THURSDAY, Nov. 3, 2022 (HealthDay News) -- Faulty readings by pulse oximeters may have resulted in more COVID-19 deaths among minorities, doctors warned in testimony before a U.S. Food and Drug Administration advisory panel this week.
The devices appear to be inaccurately reading oxygen levels of people who are Black and others with darker skin, The New York Times reported. The panel urged the FDA to raise accuracy standards, as well as to alert doctors and consumers to the dangerous flaws.
They "most likely contributed to the several-fold greater number of deaths in COVID-19 in ethnic minority patients than in White patients," Amal Jubran, M.D., a pulmonary critical care doctor at Loyola Medicine in Chicago, testified, The Times reported.

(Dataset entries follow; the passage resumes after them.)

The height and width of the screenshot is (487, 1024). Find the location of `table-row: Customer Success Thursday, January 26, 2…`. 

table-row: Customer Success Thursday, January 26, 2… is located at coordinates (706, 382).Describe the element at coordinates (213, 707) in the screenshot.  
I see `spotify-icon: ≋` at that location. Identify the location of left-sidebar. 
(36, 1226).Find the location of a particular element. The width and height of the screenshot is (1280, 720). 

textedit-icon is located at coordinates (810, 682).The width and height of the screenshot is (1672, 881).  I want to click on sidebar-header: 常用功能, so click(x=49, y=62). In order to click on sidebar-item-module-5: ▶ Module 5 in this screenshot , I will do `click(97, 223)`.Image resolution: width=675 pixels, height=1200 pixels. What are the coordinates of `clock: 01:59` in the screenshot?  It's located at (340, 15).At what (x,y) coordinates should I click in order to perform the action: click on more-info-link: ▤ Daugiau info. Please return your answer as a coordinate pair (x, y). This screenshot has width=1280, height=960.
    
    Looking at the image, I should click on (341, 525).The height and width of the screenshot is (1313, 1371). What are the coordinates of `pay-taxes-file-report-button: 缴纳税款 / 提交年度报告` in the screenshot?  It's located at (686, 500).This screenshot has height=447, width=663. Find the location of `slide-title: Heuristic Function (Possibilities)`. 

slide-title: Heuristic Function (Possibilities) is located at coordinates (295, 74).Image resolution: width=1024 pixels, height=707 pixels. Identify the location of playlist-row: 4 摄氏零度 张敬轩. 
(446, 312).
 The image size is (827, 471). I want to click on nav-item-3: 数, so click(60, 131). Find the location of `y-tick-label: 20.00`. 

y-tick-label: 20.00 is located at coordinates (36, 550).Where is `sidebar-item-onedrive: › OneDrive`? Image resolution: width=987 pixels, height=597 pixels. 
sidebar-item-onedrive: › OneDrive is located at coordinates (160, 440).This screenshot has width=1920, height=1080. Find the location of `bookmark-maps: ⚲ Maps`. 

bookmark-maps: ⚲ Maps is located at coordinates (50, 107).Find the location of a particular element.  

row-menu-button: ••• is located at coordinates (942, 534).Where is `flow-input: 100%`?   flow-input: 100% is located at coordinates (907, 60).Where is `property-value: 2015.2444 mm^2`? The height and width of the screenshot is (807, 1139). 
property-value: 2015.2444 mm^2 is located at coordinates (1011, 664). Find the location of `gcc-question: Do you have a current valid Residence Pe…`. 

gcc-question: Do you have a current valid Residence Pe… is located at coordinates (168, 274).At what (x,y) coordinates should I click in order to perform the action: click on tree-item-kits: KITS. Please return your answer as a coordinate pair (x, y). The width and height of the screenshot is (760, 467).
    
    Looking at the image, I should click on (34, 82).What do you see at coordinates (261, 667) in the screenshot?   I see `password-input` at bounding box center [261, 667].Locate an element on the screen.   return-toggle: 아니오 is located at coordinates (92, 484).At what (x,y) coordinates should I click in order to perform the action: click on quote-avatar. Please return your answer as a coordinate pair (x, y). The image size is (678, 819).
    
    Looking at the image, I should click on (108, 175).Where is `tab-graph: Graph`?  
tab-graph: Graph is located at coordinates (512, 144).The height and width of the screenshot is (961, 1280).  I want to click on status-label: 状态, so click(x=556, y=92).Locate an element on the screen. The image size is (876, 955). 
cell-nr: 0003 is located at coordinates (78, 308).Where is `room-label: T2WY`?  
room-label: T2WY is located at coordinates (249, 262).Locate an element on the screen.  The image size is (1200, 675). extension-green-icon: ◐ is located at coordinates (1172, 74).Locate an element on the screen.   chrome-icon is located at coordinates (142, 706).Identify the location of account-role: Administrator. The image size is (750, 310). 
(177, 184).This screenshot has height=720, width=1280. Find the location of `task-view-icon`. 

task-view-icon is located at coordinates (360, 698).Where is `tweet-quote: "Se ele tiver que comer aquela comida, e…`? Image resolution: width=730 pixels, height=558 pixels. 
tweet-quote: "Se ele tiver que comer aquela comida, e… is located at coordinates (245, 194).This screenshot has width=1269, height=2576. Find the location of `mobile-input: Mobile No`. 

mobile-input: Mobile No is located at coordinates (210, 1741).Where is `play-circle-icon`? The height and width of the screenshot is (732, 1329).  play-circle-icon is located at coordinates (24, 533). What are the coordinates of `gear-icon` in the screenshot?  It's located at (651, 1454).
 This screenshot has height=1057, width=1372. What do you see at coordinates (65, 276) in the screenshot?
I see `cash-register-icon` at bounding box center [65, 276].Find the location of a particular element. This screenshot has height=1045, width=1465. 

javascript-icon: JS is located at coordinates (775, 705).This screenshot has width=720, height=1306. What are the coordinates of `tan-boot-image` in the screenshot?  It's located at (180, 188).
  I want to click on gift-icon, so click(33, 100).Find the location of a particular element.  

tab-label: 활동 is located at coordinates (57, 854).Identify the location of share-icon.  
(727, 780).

This is not a new problem, but it was one that emphasized disparities during the pandemic. Jubran was among the physicians to identify inaccurate readings in people with darker skin color back in 1990, The Times reported. While a pulse oximeter may show healthy blood-oxygen levels in darker-skinned patients, blood tests often reveal different results.
The over-the-counter versions of the devices have virtually no oversight. The FDA reviews prescription versions and those used in hospitals, but both appear to be inaccurate, The Times said.
The agency flagged accuracy concerns in 2021. This prompted Tuesday's 10-hour meeting, which ended with suggestions about measures the FDA could take but no formal vote. Ideas included adding warnings to product labels and requiring manufacturers to produce products with more accurate readings to receive approval, the newspaper reported.
Studies that evaluate device performance on people of varying skin tones and chronic medical conditions are also necessary, doctors testified. Past research includes a University of Michigan study that revealed elevated readings in Black people, distorting what were actually significantly low blood oxygen levels in nearly 12 percent of Black people and 4 percent of White people. Doctors at the Johns Hopkins University School of Medicine in Baltimore confirmed the disparity again and noted the result: A study by Johns Hopkins University School of Medicine showed that Black patients were 29 percent less likely to be found to be candidates for COVID-19 treatments. The same was true for 23 percent of Hispanic patients.